Cette intimité partagée est au cœur de Euro-Country et particulièrement du titre qui clôt l’album, Janis Joplining, l’une des chansons les plus dépouillée.

« J’avais le béguin pour un homme marié. Je n’ai jamais rien fait. Je suis une fille bien. Je travaillais avec lui. Mais en fait, ce que je voulais, c’était leur relation. Cette intimité. Cette tendresse. Cela m’a semblé être une bonne allégorie pour résumer tout l’album. Et c’est pour ça que c’est la dernière chanson, parce que j’ai envie de parler de tout avec tout le monde tout le temps. Je veux ce niveau d’intimité. Je veux cette proximité. C’est peut-être ça, mon pays imaginaire. »

Musicalement, la chanson évoque Rickie Lee Jones, autre icône des marges sensibles. CMAT s’en amuse : « Musicalement, j’ai juste laissé libre cours à mon inspiration au piano. La démo originale est comme si j’écrivais la plupart des paroles d’un seul coup, mais en réalité, je ne sais pas très bien jouer du piano. C’est pour ça que ça sonne aussi mal. Mais ensuite, j’ai aimé. Je me suis dit : « Oh ».Ce sont les petits accidents heureux et le fait de les exploiter, d’exploiter des choses qui pourraient sonner faux pour en faire quelque chose de bon. C’est un peu jazzy. Et j’adore ça. »

/

Take A Sexy Picture, ou comment faire un tube punk-pop

Nous ne pouvions nous quitter sans évoquer Take A Sexy Picture of Me, devenue virale sur TikTok, malgré – ou grâce à – son sujet dérangeant : le regard sexiste dans la culture populaire.

« J’ai voulu écrire une chanson pop très catchy… mais qui mette les gens mal à l’aise. La question que je pose, c’est : « Tu n’es attiré sexuellement que par les adolescentes ? C’est ça ton standard de beauté ? »  Je voulais que ça se diffuse largement, pour que le plus de gens possible se sentent inconfortables.
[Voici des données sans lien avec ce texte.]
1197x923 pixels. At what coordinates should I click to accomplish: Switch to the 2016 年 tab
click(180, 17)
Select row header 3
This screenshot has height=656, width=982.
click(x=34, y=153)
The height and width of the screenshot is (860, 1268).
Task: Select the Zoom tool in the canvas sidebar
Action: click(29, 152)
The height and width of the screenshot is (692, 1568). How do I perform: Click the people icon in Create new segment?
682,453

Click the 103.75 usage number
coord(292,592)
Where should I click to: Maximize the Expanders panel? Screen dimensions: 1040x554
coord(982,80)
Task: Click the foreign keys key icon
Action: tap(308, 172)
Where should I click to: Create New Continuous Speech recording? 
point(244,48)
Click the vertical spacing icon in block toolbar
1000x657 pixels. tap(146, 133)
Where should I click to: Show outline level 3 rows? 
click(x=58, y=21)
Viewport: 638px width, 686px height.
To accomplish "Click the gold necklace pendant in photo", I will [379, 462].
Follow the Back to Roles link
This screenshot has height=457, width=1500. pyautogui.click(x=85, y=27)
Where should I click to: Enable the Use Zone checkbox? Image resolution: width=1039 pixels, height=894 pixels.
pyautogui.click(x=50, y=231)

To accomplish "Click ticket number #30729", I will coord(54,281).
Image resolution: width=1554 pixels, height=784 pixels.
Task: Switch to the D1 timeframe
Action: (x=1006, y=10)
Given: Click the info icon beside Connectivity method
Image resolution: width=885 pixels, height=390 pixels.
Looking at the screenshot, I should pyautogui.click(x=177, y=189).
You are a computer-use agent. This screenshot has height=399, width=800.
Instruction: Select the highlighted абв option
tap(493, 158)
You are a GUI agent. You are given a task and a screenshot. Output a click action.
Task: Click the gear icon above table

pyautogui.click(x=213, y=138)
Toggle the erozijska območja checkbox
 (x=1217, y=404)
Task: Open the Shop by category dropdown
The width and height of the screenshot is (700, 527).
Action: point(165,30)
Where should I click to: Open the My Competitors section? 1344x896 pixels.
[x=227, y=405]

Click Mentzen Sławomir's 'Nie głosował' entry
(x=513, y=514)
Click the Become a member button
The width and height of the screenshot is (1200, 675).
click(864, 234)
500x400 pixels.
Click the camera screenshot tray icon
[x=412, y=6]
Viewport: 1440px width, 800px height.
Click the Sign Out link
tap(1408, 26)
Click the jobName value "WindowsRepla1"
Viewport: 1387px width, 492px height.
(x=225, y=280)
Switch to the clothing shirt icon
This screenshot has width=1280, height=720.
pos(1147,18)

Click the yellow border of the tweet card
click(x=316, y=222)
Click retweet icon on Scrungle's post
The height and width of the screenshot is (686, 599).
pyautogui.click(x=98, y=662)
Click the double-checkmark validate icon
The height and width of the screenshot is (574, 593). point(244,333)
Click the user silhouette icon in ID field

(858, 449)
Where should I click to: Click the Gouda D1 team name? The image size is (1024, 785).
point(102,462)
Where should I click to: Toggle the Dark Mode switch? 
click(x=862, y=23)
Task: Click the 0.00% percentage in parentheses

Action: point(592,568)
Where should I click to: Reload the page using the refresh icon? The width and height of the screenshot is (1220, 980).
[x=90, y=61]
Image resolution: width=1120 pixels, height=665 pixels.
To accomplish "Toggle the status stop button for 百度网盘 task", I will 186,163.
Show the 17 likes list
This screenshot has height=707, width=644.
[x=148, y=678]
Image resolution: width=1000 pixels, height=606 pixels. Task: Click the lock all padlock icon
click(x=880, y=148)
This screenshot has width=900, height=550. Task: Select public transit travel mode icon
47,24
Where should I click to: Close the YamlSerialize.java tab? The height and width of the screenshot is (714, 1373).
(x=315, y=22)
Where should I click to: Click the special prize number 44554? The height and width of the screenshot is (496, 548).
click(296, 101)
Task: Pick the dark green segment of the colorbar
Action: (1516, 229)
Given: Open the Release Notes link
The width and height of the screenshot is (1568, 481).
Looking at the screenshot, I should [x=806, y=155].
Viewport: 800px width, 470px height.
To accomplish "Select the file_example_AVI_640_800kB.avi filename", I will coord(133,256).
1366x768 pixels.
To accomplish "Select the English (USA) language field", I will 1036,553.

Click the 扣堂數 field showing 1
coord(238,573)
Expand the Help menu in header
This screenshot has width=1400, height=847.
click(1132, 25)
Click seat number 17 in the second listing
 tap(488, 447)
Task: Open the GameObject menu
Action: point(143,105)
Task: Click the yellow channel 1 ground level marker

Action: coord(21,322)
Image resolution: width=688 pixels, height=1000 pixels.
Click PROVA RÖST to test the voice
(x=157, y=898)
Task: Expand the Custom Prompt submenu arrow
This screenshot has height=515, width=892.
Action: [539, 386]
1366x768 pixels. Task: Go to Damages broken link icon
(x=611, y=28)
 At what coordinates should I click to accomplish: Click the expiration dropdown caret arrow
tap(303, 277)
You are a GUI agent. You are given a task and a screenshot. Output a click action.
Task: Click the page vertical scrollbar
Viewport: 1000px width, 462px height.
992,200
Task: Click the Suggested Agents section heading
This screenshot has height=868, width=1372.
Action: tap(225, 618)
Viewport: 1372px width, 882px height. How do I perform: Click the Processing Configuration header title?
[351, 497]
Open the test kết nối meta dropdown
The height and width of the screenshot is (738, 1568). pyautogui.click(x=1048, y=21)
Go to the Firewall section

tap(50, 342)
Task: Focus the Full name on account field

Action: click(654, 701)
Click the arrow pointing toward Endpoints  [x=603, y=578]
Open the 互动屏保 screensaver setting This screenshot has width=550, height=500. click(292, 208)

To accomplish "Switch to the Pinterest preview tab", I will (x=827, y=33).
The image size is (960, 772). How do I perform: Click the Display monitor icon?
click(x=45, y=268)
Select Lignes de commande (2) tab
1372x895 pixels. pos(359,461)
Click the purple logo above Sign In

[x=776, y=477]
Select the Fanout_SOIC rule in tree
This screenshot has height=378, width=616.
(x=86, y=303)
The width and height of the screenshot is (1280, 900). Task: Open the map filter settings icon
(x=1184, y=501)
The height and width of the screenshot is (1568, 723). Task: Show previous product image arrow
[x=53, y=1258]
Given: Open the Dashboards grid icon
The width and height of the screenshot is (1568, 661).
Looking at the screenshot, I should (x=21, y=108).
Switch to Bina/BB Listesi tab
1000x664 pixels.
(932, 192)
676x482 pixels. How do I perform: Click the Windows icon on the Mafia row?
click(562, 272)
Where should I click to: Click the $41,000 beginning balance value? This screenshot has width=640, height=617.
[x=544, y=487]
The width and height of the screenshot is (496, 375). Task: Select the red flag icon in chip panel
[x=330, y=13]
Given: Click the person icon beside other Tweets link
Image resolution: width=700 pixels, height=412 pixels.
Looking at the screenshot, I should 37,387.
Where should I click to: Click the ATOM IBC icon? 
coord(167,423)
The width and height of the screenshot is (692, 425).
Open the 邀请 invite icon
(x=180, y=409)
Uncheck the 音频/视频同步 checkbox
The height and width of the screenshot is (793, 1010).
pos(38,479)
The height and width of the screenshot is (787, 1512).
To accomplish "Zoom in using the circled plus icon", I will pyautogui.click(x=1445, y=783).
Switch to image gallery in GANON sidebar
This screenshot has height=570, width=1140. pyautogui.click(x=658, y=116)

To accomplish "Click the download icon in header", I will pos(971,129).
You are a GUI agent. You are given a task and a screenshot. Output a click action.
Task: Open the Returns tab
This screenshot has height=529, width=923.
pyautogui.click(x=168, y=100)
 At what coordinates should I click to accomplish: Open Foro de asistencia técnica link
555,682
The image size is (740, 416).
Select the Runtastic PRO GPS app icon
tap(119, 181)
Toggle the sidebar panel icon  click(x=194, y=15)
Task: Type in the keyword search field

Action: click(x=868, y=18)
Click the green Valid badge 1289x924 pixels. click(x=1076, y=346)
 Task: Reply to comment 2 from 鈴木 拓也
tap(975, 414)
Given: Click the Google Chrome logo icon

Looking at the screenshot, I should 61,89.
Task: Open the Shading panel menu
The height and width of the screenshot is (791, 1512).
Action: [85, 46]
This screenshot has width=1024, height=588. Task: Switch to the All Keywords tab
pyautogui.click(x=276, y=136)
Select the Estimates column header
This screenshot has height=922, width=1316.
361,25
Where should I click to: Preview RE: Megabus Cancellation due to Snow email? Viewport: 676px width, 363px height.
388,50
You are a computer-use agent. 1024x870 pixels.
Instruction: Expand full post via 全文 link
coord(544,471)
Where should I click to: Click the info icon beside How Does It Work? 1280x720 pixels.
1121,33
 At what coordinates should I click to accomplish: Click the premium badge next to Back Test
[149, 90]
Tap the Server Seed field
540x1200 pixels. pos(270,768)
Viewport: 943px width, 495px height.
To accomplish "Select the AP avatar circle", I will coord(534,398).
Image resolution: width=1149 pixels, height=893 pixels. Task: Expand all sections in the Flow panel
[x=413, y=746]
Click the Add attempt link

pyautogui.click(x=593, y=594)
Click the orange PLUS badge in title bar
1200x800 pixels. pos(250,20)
Et puis… y’a des parents qui ont fait danser leurs enfants dessus. (Dans un éclat de rires) J’ai  vraiment volé trop près du soleil. »

/

/

De l’alliance musique-paroles

« Un poète, c’est un poète. Un musicien, c’est un musicien. Mais un auteur-compositeur doit tout faire marcher ensemble. Les paroles, la musique, la production, le rythme. Sinon, c’est bancal. Take a Sexy Picture est un bon exemple. Les paroles sont dures, mais la musique est pop. Les deux doivent coexister. Sinon, ça n’a aucun impact. »

/

Une vie toujours dans une valise

« Oui, toujours dans la valise », CMAT rit. Elle vit à Londres, enfin… dans le sous-sol de sa styliste, à Hackney. Pas de fenêtres. Pas de portes. Juste un sous-sol, un chien, et cette valise qui n’en finit pas de l’accompagner.

« J’adore ça », répète-t-elle. Et on la croit. Parce qu’il y a dans sa voix une légèreté, un goût du provisoire devenu permanent. « J’essaie de trouver une maison, un endroit où vivre. Je n’ai toujours rien trouvé », mais chercher un toit devient presque accessoire, puisque la scène l’attend à nouveau. « Beaucoup de tournées », dit-elle, sourire en coin. Alors autant rester dans la valise.

Ciara Mary-Alice Thompson (CMAT), c’est ça : un feu follet irlandais à la lucidité punk et au cœur immense, qui rêve d’un pays imaginaire où l’on boit du rosé, où la musique flotte entre Athènes et Nashville, et où l’on prend enfin le temps de se parler.

 

Euro-Country est disponible via CMATBABY/AWAL. En concert à Paris (Trianon) le 2 avril 2026.